| What this task involves |
Transcribe exactly, please, the line bearing "Where should I" and all later lines through the end of the records, with the pictures left out.
Source data START
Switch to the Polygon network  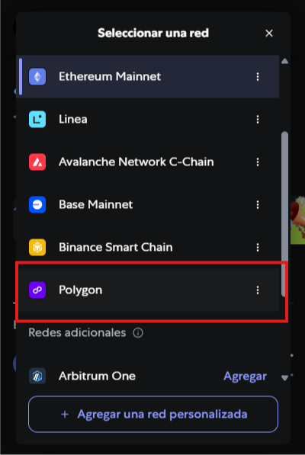[148, 290]
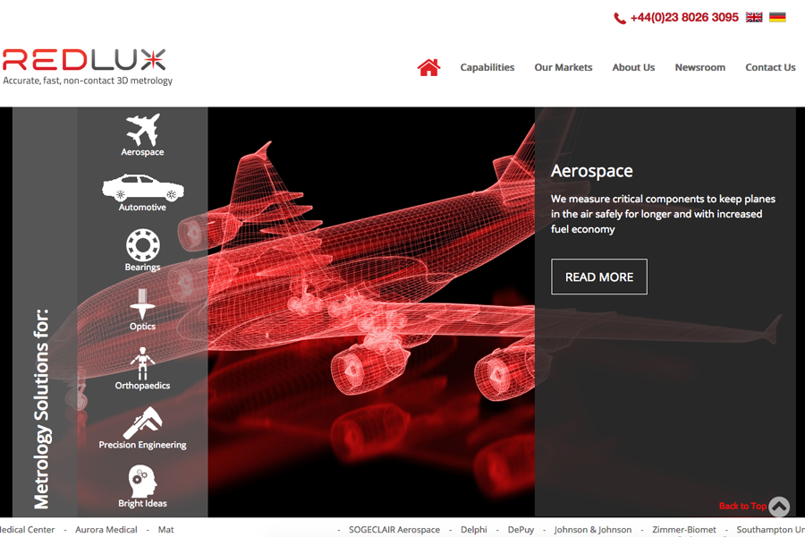The height and width of the screenshot is (537, 805).
Task: Click the Precision Engineering caliper icon
Action: [x=143, y=422]
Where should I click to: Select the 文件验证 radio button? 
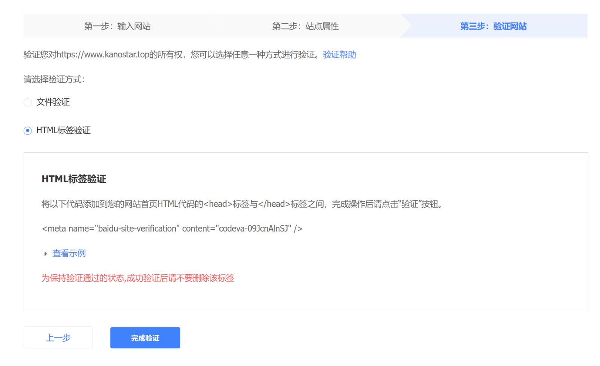(27, 102)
Source data END
| Answer section |
Where should I click to: Select the 文件验证 radio button? 
(27, 102)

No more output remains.